YIELDS on the term deposits auctioned off by the Bangko Sentral ng Pilipinas (BSP) climbed on Wednesday amid hawkish policy signals and ahead of the release of February inflation data.
Demand for the BSP’s term deposit facility (TDF) totaled PHP 245.13 billion on Wednesday, lower than the PHP 300 billion on the auction block. This was also below the PHP 324.786 billion in bids logged last week for the PHP 280 billion on offer.
Broken down, the seven-day deposits attracted PHP 149.636 billion in tenders, lower than the PHP 160 billion on the auction block as well as the PHP 159.827 billion in bids recorded the prior week for a PHP 150-billion offer.
Accepted rates for the one-week papers ranged from 6.368% to 6.65%, higher than the 6.25% to 6.55% logged the previous week. This brought the average rate for the tenor to 6.4687%, up by 8.01 basis points (bps) from the 6.3886% seen on February 22.
For the 14-day deposits, tenders hit PHP 95.494 billion, below the PHP 140-billion offer and the PHP 164.959 billion in bids last week for the PHP 130 billion auctioned off by the BSP.
Accepted yields were from 6.3945% to 6.62%, up from the 6.25% to 6.49% band recorded the previous week. This brought the average rate of the two-week deposits to 6.4932%, rising by 7.52 bps from the 6.055% logged a week ago.
The central bank has not auctioned off 28-day term deposits for more than two years to give way to its weekly offering of securities with the same tenor.

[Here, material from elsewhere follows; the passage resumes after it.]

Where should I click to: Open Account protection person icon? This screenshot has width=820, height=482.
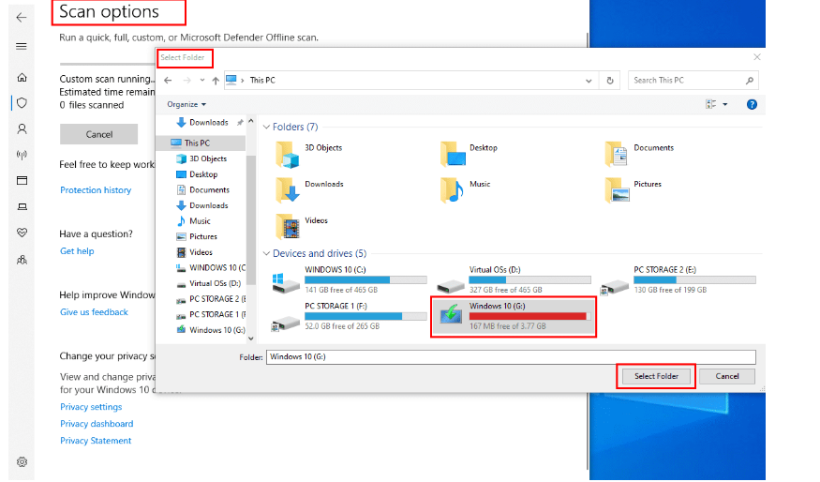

The term deposits and the 28-day bills are used by the BSP to mop up excess liquidity in the financial system and to better guide market rates.
TDF yields climbed on Wednesday amid hawkish policy signals from the BSP and ahead of the release of February inflation data, Rizal Commercial Banking Corp. Chief Economist Michael L. Ricafort said in a Viber message.
BSP Governor Felipe M. Medalla earlier said the Monetary Board might hike policy rates again at its next meeting on March 23 to quell demand-side pressures and manage inflation expectations.
He said a 25-bp hike is the “most likely” option this month due to a “great possibility” that inflation has already peaked in January as non-monetary measures are starting to dampen price increases.
The BSP raised benchmark interest rates by 50 bps at its February 16 meeting, bringing its key rate to 6%, the highest in nearly 16 years.
The Monetary Board has increased borrowing costs by a total of 400 bps since May 2022 to tame inflation.
Meanwhile, February inflation likely settled within the 8.5% to 9.3% range, the BSP said on Tuesday. This would follow January’s 8.7% print, which was the quickest since November 2008.
If realized, February would mark the 11th straight month that inflation would exceed the BSP’s 2-4% target range. The upper end of the forecast or 9.3% would be the fastest pace recorded in more than 14 years or since the 9.7% recorded in October 2008.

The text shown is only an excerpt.